For some years now we have been told that war is a thing of the past.
Statistics have been deployed to measure the reduction in war deaths, papers written about the shifting shape of conflict, and whilst the world is still a messy place, we have been assured that the old Cold War threat of clashing powers leading to world war and nuclear annihilation were behind us.
But that is not the case. In this, the 100th anniversary of the start of the war to end all wars, we could be once again on a slippery-slope towards what looks like old-fashioned world war.
Like the situation a century ago, it all seems to be about the redrawing of maps and reordering of states. And just as then, when people imagined that local trouble would stay that way, the potential for a larger conflagration is being largely ignored. Sleepwalkers, as the writer Christopher Clark described European nations in 1914.
The major powers today it seems are just as oblivious to the risks of wider conflict growing out of the Middle East. The sudden dissolution of the old boundaries drawn by great powers a century ago is allowing once localized insurgencies to acquire the capacity to occupy territory and threaten the integrity of established states.
Thus the Sunni insurgents of western Iraq are connected to the sprawling civil war in Syria, with all its fanatical and communal hues, which in turn has allowed the Kurds to carve out with alacrity their proto-state. This risks opening a path for new age Persian adventurism, bringing the counter-threat of Israel’s use of nuclear weapons one step closer to reality.
Western aversion to intervention in this throw-back to the geopolitics of antiquity will be tested. Diversion, at least, leaves East Asia in a state of unmoderated rivalry and tension. China's abandonment of its peaceful rise, manifested through a bold assertion of its wide-reaching territorial claims in the South China Sea, is generating tension with Japan, which as a result may soon shed the constitutional constraints on its armed forces in place since the end of World War II. At the same time, a more reactionary majority government in India is aiming to tweak the dragon's tail in the Himalayas.
Rising temperatures in the Middle East and East Asia severely limit the capacity of the US and Europe to address Russian expansionism in Central Asia. There is almost nothing stopping Russia's slow annexation of East Ukraine, which will inevitably embolden Vladimir Putin to roll out his grand design for a greater Russia.
All of this inevitably means there will be no respite for the untamed tribal marches of Pakistan and Afghanistan. Both conflict-ridden countries will continue to provide a crucible for forging battle hardened militants who will make their way of into the ranks of the New Islamic armies pillaging and murdering their way across the old crusader battle fields of greater Syria and Iraq. It’s no surprise then that the number of refugees globally has now exceeded 50 million people, the first time the figure has been higher than the immediate aftermath of World War Two.
This grim tapestry of conflict signals a revival of great power rivalry and interstate conflict that existing multilateral bodies like the United Nations are profoundly ill-equipped to manage. Allowing the war in Syria to escalate and spillover into Iraq because of intractable differences between Iran, Saudi Arabia, Russia and the US amounts to a failure of diplomacy which collective action by the UN Security Council is powerless to fix.

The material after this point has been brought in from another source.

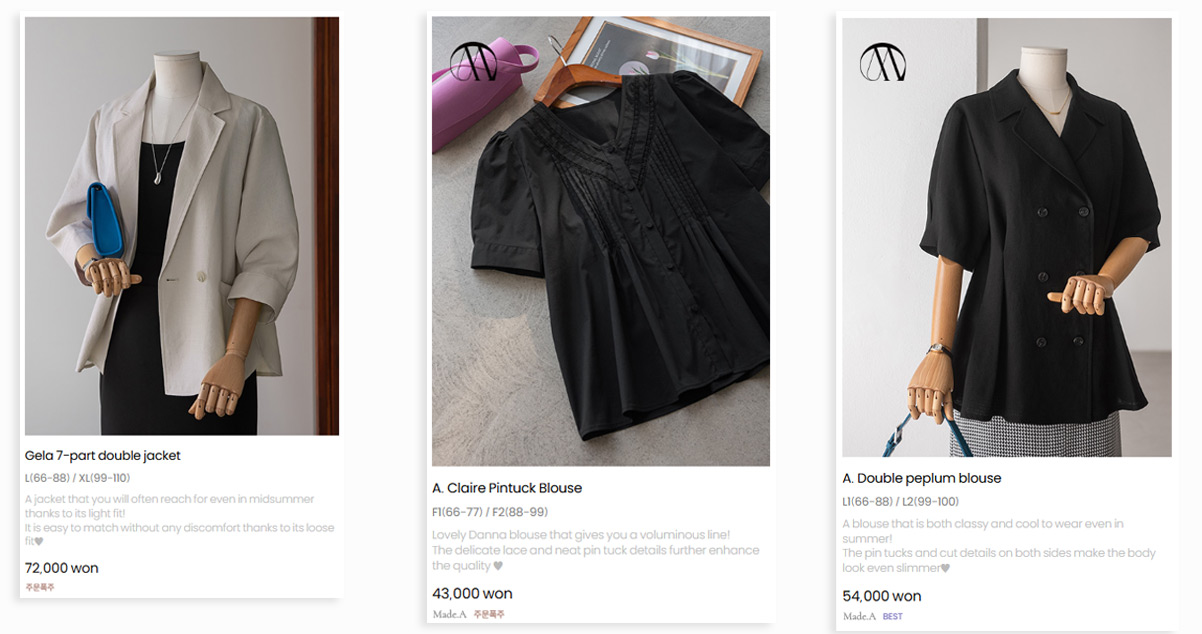The image size is (1202, 634).
Task: Open the A. Claire Pintuck Blouse title link
Action: 507,488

The shots fired by a Serbian nationalist on a sunny street in Sarajevo in 1914 led to the first Great War in the absence of an effective collective will to manage conflict. The European powers grappled with the random impact of fanatical acts of anarchy by groups such as The Black Hand in the first decade of the 20th century just as they do with today's Islamic extremists in the first decade of the 21st. Only today's Al Qaeda and Islamic State in Iraq and Syria (ISIS) are more threatening; they can weaken states and draw larger powers into conflict.

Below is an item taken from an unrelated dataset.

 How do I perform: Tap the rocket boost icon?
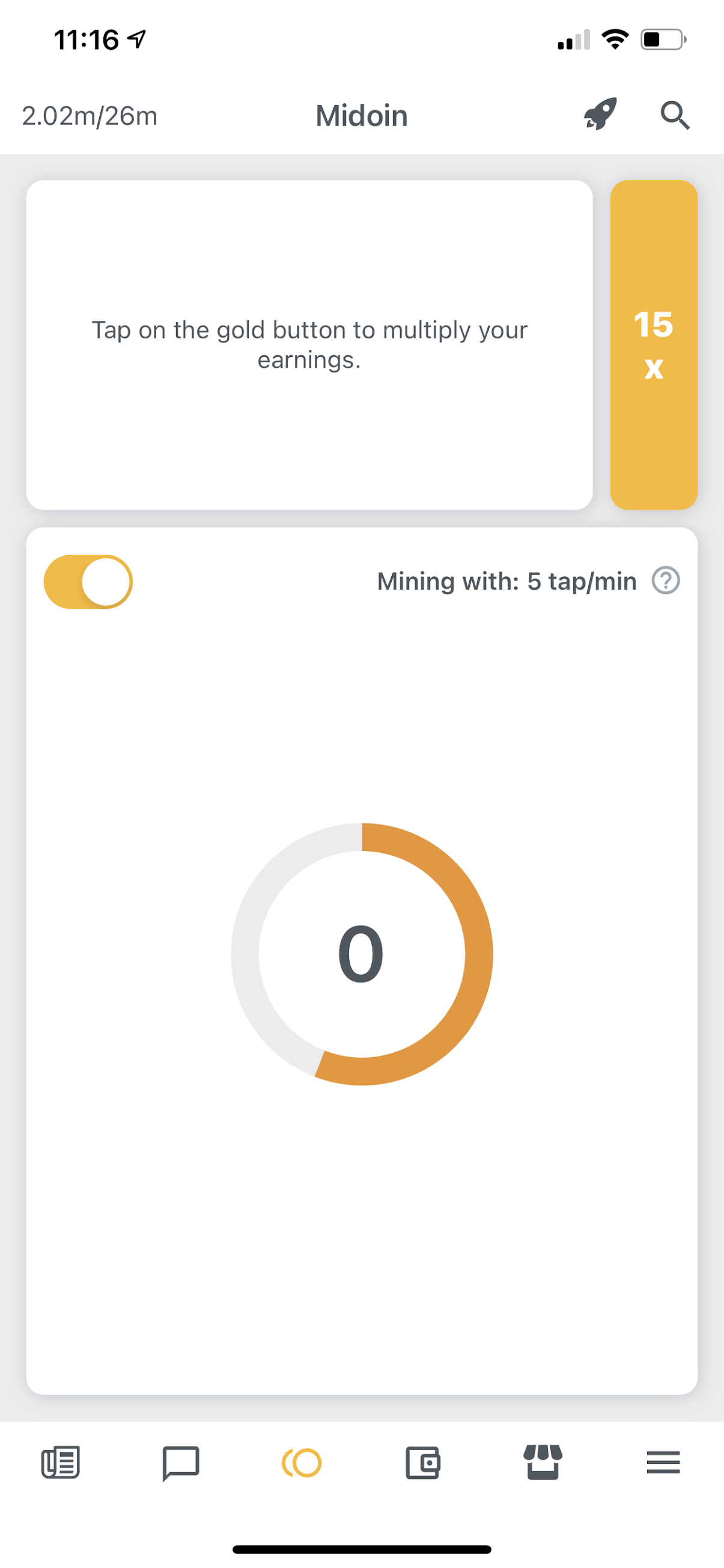point(600,114)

Ideally, the world needs an inspiring vision and the leadership to implement it. The aftermath of both world wars saw this happen. Versailles and Yalta were forged by necessity. But after almost 70 years of relative peace, the vital sinews needed to power collective action have atrophied.
The world has become a fractured place, seemingly brought closer by trade and technology, but in reality atomized and therefore powerless when it comes to addressing critical global challenges like the environment or issues as pressing as sexual slavery.
That is why the optimistic statistics of conflict are misleading. Killing may not be on the same scale as it was during the previous century, but the world may be poised for something approaching the same catastrophic level of disruption unless we bury our selfish pre- occupations and begin to really act together.
Michael Vatikiotis is Asia Director of the Geneva-based Center for Humanitarian Dialogue and former editor and veteran correspondent of the Far Eastern Economic Review.